• _Data section_:
........

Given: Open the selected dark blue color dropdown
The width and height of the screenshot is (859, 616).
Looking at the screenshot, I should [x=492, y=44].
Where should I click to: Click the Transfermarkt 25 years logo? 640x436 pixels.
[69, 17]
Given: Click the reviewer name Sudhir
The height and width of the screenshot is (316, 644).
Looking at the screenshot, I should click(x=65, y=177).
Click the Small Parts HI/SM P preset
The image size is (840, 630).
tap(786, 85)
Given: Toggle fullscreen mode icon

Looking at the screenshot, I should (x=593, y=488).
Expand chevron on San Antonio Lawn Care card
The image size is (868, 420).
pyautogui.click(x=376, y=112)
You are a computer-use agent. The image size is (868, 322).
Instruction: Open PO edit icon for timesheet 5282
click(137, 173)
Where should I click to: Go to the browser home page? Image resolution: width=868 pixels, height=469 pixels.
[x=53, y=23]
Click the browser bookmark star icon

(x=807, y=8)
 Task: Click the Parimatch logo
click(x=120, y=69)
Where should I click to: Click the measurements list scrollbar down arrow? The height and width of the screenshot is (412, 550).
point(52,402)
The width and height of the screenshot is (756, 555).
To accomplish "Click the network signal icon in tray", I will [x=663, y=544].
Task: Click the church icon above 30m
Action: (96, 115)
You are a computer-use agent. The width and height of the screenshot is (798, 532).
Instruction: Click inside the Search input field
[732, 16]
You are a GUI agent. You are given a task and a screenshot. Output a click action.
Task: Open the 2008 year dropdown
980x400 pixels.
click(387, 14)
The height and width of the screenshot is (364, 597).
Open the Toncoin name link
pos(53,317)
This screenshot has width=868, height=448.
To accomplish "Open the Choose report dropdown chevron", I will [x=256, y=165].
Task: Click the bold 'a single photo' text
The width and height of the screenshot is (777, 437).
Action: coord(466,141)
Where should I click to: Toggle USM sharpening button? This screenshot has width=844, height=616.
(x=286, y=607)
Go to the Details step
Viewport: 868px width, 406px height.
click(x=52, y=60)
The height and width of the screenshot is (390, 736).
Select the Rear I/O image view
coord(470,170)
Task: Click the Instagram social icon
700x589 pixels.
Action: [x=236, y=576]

........

Show me every line of the entries above that holds "agent".

You are a computer-use agent. The image size is (868, 322).
You are a computer-use agent. The width and height of the screenshot is (798, 532).
You are a GUI agent. You are given a task and a screenshot. Output a click action.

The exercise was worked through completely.